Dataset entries
# # # # # # #
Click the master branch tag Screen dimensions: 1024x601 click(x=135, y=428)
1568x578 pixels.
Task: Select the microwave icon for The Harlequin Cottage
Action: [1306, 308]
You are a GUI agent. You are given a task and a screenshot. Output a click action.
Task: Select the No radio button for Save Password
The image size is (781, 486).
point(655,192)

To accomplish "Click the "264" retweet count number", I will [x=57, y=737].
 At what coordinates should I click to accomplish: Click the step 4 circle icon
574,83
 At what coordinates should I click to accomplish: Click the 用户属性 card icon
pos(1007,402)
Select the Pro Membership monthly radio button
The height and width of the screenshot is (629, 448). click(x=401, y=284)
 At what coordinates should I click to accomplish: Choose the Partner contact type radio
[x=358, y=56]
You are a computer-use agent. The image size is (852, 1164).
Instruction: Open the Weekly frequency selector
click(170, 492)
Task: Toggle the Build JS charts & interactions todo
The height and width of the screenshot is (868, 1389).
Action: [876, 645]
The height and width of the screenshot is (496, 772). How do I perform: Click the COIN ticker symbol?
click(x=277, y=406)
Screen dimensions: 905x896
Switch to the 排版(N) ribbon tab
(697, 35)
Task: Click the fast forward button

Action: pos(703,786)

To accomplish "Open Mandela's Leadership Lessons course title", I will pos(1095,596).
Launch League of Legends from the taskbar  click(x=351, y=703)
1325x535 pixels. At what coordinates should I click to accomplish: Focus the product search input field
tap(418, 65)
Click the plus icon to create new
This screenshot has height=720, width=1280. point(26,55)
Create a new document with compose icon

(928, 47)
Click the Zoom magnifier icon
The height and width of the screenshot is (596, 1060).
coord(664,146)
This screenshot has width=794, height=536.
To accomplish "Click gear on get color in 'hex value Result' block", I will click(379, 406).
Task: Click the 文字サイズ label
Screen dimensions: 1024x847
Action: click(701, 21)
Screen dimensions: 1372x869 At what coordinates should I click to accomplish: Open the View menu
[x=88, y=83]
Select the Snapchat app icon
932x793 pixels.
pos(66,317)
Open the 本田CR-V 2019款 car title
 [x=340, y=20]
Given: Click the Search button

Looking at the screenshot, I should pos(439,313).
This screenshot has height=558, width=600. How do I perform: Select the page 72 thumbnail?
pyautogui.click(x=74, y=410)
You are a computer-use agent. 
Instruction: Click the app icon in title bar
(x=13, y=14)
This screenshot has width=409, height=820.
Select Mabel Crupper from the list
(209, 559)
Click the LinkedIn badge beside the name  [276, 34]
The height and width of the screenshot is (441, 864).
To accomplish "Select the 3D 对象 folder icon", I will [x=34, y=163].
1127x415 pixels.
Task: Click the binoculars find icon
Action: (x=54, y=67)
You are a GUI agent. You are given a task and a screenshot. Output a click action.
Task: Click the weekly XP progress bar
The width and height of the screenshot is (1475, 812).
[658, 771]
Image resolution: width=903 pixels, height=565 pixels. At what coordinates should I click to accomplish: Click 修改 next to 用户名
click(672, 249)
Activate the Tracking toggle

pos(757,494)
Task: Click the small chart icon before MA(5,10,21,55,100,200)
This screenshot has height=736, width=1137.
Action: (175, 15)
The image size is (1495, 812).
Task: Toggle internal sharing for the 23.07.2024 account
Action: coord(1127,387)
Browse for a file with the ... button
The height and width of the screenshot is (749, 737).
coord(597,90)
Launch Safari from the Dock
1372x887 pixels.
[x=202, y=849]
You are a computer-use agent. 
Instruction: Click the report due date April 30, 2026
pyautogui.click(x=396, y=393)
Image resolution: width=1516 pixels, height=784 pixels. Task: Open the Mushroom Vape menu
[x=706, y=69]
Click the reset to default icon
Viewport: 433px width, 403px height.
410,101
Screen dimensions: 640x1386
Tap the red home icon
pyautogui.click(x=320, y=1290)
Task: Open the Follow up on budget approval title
# # # # # # #
## WHAT YOU WILL DO:
All of the records above should be repeated exactly.

## RESULT:
Click the master branch tag Screen dimensions: 1024x601 click(x=135, y=428)
1568x578 pixels.
Task: Select the microwave icon for The Harlequin Cottage
Action: [1306, 308]
You are a GUI agent. You are given a task and a screenshot. Output a click action.
Task: Select the No radio button for Save Password
The image size is (781, 486).
point(655,192)

To accomplish "Click the "264" retweet count number", I will [x=57, y=737].
 At what coordinates should I click to accomplish: Click the step 4 circle icon
574,83
 At what coordinates should I click to accomplish: Click the 用户属性 card icon
pos(1007,402)
Select the Pro Membership monthly radio button
The height and width of the screenshot is (629, 448). click(x=401, y=284)
 At what coordinates should I click to accomplish: Choose the Partner contact type radio
[x=358, y=56]
You are a computer-use agent. The image size is (852, 1164).
Instruction: Open the Weekly frequency selector
click(170, 492)
Task: Toggle the Build JS charts & interactions todo
The height and width of the screenshot is (868, 1389).
Action: [876, 645]
The height and width of the screenshot is (496, 772). How do I perform: Click the COIN ticker symbol?
click(x=277, y=406)
Screen dimensions: 905x896
Switch to the 排版(N) ribbon tab
(697, 35)
Task: Click the fast forward button

Action: pos(703,786)

To accomplish "Open Mandela's Leadership Lessons course title", I will pos(1095,596).
Launch League of Legends from the taskbar  click(x=351, y=703)
1325x535 pixels. At what coordinates should I click to accomplish: Focus the product search input field
tap(418, 65)
Click the plus icon to create new
This screenshot has height=720, width=1280. point(26,55)
Create a new document with compose icon

(928, 47)
Click the Zoom magnifier icon
The height and width of the screenshot is (596, 1060).
coord(664,146)
This screenshot has width=794, height=536.
To accomplish "Click gear on get color in 'hex value Result' block", I will click(379, 406).
Task: Click the 文字サイズ label
Screen dimensions: 1024x847
Action: click(701, 21)
Screen dimensions: 1372x869 At what coordinates should I click to accomplish: Open the View menu
[x=88, y=83]
Select the Snapchat app icon
932x793 pixels.
pos(66,317)
Open the 本田CR-V 2019款 car title
 [x=340, y=20]
Given: Click the Search button

Looking at the screenshot, I should pos(439,313).
This screenshot has height=558, width=600. How do I perform: Select the page 72 thumbnail?
pyautogui.click(x=74, y=410)
You are a computer-use agent. 
Instruction: Click the app icon in title bar
(x=13, y=14)
This screenshot has width=409, height=820.
Select Mabel Crupper from the list
(209, 559)
Click the LinkedIn badge beside the name  [276, 34]
The height and width of the screenshot is (441, 864).
To accomplish "Select the 3D 对象 folder icon", I will [x=34, y=163].
1127x415 pixels.
Task: Click the binoculars find icon
Action: (x=54, y=67)
You are a GUI agent. You are given a task and a screenshot. Output a click action.
Task: Click the weekly XP progress bar
The width and height of the screenshot is (1475, 812).
[658, 771]
Image resolution: width=903 pixels, height=565 pixels. At what coordinates should I click to accomplish: Click 修改 next to 用户名
click(672, 249)
Activate the Tracking toggle

pos(757,494)
Task: Click the small chart icon before MA(5,10,21,55,100,200)
This screenshot has height=736, width=1137.
Action: (175, 15)
The image size is (1495, 812).
Task: Toggle internal sharing for the 23.07.2024 account
Action: coord(1127,387)
Browse for a file with the ... button
The height and width of the screenshot is (749, 737).
coord(597,90)
Launch Safari from the Dock
1372x887 pixels.
[x=202, y=849]
You are a computer-use agent. 
Instruction: Click the report due date April 30, 2026
pyautogui.click(x=396, y=393)
Image resolution: width=1516 pixels, height=784 pixels. Task: Open the Mushroom Vape menu
[x=706, y=69]
Click the reset to default icon
Viewport: 433px width, 403px height.
410,101
Screen dimensions: 640x1386
Tap the red home icon
pyautogui.click(x=320, y=1290)
Task: Open the Follow up on budget approval title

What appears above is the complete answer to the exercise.